Interfax Natural Gas Daily says that a report prepared for DECC in the wake of the British Geological Survey estimate of shale gas resources in the UK will find that it and similar resources around Europe prove exploitable then gas prices could fall by 28%.

Following the release of a study by the British Geological Survey that shows there could be 40 trillion cubic metres of shale gas resources in England alone, the impact of these reserves on the UK’s gas prices has been a hot topic.

If the UK and continental Europe combine to produce around 100 billion cubic metres per year of unconventional reserves between 2020 and 2030, Navigant expects “a combination of local gas and readily available LNG puts sufficient pressure on oil price-indexed gas supplies that gas prices fall towards the long-run marginal cost, getting to 50 pence per therm [p/th] by 2030”.

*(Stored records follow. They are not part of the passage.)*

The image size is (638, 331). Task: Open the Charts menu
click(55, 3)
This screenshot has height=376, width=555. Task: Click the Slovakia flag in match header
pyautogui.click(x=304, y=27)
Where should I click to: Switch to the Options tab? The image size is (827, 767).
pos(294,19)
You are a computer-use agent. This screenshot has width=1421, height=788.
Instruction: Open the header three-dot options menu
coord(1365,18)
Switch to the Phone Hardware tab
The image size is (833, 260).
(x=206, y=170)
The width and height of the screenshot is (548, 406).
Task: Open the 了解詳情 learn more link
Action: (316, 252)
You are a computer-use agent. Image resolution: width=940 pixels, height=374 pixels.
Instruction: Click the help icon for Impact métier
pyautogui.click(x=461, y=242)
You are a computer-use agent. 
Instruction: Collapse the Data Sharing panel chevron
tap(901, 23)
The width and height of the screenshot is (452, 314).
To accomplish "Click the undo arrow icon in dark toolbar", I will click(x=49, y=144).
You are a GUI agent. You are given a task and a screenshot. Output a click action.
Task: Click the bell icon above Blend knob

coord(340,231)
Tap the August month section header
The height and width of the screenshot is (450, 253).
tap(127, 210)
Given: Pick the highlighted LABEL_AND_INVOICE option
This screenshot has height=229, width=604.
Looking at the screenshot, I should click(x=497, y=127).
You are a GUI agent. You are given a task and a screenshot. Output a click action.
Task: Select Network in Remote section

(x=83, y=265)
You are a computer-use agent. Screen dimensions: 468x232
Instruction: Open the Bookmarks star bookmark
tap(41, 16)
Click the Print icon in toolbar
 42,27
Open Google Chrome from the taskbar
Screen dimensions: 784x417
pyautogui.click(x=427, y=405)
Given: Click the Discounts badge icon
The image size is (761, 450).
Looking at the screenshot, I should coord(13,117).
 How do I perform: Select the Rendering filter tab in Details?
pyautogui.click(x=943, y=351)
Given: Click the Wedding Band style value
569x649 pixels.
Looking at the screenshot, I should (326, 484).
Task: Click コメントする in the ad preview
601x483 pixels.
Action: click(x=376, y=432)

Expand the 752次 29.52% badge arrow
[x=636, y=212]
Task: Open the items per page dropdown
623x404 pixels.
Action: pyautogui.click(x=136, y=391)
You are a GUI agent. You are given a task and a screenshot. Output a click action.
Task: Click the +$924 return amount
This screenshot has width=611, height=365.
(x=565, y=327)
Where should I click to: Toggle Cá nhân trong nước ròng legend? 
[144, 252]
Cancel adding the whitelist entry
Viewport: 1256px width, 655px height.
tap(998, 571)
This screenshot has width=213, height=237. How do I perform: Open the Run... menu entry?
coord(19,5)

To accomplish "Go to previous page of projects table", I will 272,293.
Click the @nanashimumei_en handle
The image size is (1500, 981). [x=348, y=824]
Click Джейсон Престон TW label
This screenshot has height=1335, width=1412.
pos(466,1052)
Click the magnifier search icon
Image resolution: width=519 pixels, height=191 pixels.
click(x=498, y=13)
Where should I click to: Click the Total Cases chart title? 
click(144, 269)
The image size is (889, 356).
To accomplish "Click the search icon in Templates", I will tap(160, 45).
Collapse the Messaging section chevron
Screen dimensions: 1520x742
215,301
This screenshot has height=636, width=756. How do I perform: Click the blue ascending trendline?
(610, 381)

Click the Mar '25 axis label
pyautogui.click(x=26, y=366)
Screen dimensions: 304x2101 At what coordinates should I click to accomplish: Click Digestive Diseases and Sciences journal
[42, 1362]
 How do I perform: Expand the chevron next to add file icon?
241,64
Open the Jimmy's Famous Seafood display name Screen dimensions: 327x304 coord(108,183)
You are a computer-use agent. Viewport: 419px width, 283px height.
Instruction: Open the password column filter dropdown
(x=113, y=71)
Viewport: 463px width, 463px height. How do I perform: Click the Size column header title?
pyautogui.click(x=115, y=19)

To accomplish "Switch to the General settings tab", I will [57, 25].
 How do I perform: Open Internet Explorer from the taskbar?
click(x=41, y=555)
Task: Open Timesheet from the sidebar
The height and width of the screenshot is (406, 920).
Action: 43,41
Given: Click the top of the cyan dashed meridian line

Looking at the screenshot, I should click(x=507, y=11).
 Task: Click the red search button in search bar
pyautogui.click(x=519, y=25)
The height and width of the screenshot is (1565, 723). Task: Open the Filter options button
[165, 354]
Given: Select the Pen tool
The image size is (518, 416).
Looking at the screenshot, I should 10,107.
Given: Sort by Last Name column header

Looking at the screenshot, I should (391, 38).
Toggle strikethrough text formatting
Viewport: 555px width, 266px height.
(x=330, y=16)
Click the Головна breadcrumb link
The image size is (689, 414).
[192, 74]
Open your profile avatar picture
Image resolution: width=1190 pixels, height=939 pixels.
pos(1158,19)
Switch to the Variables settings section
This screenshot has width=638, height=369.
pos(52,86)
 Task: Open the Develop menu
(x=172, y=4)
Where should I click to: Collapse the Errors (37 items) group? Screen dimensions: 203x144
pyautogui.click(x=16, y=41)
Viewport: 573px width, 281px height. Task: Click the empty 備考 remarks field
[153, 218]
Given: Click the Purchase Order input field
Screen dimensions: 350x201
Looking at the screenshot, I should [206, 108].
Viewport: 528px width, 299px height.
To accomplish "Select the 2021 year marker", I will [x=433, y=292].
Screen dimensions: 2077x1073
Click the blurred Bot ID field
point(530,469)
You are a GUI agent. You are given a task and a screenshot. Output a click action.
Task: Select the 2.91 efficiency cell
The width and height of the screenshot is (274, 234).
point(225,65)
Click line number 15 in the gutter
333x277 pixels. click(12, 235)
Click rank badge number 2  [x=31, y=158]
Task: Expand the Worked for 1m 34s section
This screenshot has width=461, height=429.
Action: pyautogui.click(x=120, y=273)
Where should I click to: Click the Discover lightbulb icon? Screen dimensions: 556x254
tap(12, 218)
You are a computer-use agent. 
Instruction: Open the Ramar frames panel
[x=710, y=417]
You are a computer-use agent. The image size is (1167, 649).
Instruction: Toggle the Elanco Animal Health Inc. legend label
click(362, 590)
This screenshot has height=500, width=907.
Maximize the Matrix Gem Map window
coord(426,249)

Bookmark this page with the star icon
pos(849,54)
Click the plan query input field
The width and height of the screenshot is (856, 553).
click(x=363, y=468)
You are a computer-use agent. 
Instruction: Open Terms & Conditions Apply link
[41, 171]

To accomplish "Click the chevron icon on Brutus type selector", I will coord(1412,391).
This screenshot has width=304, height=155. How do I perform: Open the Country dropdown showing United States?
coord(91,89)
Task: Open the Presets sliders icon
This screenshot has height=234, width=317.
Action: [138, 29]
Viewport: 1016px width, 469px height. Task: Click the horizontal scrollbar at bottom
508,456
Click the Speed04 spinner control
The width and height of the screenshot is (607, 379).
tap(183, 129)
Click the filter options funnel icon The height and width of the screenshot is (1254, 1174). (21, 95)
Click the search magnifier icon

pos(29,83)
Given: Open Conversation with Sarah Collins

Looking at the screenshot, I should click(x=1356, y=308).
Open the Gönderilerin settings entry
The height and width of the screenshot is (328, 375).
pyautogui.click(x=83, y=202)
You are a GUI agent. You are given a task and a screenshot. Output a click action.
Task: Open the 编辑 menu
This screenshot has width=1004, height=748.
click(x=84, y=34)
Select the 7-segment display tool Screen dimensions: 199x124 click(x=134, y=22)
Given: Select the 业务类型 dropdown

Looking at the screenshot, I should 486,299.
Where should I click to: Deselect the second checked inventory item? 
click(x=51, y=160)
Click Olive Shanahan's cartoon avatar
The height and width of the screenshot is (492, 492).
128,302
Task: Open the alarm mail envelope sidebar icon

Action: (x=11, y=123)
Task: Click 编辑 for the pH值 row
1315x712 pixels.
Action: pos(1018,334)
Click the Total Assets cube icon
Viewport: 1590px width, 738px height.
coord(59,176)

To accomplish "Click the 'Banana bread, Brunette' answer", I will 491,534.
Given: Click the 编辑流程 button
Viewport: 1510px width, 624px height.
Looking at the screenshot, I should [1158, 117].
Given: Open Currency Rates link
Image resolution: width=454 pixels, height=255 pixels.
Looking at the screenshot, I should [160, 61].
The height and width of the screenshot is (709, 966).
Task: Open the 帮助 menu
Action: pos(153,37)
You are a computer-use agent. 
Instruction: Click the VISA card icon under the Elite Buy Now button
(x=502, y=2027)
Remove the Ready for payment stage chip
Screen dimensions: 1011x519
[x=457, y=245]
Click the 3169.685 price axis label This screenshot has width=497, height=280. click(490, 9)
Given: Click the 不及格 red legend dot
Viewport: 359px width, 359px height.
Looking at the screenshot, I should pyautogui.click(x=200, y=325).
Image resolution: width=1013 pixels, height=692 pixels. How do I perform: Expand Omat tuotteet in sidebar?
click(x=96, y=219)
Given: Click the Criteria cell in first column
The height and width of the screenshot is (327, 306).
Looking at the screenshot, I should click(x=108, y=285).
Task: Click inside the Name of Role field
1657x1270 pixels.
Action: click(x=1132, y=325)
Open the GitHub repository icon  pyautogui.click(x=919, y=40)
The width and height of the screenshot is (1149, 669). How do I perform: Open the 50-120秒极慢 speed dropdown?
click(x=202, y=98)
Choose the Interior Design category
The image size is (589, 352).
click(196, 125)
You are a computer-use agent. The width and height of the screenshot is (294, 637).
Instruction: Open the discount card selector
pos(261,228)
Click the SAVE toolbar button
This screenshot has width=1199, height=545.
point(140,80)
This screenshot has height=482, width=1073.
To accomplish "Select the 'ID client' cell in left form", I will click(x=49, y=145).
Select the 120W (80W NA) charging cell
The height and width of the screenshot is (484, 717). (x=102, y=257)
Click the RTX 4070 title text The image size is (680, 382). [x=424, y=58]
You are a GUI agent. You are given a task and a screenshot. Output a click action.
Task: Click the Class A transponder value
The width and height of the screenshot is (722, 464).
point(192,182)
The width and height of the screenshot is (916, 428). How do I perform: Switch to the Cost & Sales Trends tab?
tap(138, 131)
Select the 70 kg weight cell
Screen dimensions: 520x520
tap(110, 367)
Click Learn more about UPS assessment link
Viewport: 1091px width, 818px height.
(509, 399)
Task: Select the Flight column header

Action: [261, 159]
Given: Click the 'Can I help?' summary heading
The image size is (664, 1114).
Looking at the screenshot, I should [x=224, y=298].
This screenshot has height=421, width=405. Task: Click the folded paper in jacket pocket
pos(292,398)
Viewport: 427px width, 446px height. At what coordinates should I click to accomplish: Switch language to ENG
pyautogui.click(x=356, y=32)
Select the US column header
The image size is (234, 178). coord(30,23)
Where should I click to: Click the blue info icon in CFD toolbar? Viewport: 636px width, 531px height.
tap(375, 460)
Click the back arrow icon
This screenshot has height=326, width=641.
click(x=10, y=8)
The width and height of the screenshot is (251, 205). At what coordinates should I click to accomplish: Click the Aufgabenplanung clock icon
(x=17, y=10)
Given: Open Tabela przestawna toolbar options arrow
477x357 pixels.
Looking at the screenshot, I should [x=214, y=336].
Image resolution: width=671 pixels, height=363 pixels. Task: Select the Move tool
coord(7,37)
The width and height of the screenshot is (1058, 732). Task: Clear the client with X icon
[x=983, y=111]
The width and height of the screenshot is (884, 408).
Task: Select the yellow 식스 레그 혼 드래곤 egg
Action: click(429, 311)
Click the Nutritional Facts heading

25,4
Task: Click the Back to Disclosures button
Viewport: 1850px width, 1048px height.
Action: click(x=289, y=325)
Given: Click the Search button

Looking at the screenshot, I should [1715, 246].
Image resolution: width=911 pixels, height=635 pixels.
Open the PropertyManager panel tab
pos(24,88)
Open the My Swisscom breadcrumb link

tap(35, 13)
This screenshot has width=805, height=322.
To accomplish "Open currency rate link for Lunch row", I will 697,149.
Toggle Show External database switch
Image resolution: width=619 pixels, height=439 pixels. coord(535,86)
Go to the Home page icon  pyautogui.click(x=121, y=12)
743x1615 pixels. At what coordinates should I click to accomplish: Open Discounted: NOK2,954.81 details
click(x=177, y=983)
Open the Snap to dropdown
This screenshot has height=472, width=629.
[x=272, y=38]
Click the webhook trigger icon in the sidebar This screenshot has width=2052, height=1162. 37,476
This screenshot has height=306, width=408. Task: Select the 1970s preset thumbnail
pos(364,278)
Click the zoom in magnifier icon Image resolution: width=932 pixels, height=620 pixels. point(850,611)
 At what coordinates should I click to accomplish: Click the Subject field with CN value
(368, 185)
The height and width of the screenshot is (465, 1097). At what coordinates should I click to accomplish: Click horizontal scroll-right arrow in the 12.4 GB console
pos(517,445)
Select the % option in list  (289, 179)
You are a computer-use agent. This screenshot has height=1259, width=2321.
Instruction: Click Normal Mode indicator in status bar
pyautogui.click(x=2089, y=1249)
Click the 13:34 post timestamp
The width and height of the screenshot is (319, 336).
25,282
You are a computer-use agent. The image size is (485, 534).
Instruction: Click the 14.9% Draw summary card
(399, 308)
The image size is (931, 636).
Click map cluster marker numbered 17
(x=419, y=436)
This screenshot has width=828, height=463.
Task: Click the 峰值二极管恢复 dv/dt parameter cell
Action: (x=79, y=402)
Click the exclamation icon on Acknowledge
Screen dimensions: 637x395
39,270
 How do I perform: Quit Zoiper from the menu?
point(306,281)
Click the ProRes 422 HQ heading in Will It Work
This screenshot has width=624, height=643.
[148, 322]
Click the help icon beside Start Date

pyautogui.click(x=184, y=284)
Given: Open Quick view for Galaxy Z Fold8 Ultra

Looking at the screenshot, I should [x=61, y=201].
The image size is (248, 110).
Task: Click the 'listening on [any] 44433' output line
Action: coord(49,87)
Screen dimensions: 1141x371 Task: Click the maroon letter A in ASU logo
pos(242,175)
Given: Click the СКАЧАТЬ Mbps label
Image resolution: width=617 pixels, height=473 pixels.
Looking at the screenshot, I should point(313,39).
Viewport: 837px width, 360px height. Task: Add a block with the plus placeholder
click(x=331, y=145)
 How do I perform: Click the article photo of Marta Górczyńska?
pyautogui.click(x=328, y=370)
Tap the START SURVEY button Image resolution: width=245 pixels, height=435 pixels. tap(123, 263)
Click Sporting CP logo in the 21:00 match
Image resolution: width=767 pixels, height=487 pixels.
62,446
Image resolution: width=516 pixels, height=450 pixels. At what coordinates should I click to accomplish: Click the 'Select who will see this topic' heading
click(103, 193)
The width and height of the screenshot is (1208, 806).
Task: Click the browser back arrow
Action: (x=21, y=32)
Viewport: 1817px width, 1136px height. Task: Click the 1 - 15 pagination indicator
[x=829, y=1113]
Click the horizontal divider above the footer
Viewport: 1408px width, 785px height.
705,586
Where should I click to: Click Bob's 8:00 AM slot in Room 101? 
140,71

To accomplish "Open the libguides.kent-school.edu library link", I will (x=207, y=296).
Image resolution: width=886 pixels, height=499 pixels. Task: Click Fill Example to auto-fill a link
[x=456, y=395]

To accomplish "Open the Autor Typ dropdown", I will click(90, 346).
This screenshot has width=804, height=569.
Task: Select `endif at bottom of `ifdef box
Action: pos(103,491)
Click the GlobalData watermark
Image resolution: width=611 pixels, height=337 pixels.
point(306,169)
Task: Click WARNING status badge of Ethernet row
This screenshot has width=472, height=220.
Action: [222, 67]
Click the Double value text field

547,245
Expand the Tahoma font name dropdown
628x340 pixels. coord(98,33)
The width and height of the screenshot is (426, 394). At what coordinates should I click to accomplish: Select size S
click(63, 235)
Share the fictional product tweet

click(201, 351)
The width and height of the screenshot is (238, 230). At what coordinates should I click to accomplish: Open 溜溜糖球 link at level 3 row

Under this ‘low price scenario’, Navigant believes continued cost efficiencies could even “move prices downwards to somewhere between 35 p/th and 50 p/th”. The fall would mean prices have the potential to halve from 2012’s average trade price of 69 p/th, making the UK’s shale resources an undoubted ‘game-changer’.

David Kennedy of the Committee on Climate Change has of course declared that shale is not a game changer. But given his remarks on climate sensitivity I know who I am going to believe.